The disease is difficult to contain because only 1 out of 200 people infected with the virus will experience any symptoms. The virus is passed in human waste. Unsanitary conditions in refugee camps are an ideal environment in which the virus can spread rapidly.

It only takes one person infected without symptoms who gets on a plane and travels to a destination somewhere on the planet . . .

Charlie Cooper, the Health Reporter for The Independent, reports today,

Writing in The Lancet, Professor Martin Eichner of the University of Tubingen in Germany and Stefan Brockmann, of Reutlingen Regional Public Health Office, warn that, because only one in 200 infected individuals are severely affected by the disease, there is a risk that unvaccinated refugees from Syria or travellers from neighbouring countries could introduce the virus “unrecognised”.

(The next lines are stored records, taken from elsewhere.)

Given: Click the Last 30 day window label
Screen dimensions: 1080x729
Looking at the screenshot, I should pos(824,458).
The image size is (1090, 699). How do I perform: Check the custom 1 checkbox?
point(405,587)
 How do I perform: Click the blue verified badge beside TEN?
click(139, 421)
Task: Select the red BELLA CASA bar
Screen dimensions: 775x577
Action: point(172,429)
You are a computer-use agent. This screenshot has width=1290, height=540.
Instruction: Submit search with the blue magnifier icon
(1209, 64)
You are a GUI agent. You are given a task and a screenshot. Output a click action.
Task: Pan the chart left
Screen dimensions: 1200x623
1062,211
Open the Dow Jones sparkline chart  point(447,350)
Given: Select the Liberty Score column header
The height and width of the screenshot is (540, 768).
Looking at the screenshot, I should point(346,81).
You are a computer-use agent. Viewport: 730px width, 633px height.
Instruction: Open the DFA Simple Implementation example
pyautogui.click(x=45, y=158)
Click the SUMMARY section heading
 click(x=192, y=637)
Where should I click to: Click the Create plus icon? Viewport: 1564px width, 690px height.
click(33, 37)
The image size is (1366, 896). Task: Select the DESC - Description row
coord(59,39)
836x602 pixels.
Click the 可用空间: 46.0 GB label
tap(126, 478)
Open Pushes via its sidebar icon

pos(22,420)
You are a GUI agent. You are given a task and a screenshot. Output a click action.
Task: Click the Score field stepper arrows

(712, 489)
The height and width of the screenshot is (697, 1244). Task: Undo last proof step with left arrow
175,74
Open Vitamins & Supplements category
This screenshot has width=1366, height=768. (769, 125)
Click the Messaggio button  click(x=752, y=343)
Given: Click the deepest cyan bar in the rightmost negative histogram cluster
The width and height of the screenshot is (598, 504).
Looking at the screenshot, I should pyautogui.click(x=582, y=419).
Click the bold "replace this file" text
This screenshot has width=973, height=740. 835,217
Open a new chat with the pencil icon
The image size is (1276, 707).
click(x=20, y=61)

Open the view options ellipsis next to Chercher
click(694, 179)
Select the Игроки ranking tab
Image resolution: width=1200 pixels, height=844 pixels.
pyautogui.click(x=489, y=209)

Countries in Europe with relatively poor vaccine coverage – including Austria, Ukraine and Bosnia Herzegovina – may be at particular risk of “sustained transmission” if the disease was carried into the region, they said.

At a meeting on Wednesday, the World Health Organization doubled the number of people who urgently need to be vaccinated to 20 million. An eight-month campaign will target children both within Syria and in Turkey, Lebanon, Iraq, Jordan, Israel and the Palestinian territories.

Although the risk of infection at this time in the U.S. is probably pretty low and there is an urgent need for the vaccine in the Middle East that must take precedence, I recommend you contact your doctor or nearest public health office to get vaccinated, if you have not been vaccinated, and especially if your children have not been vaccinated.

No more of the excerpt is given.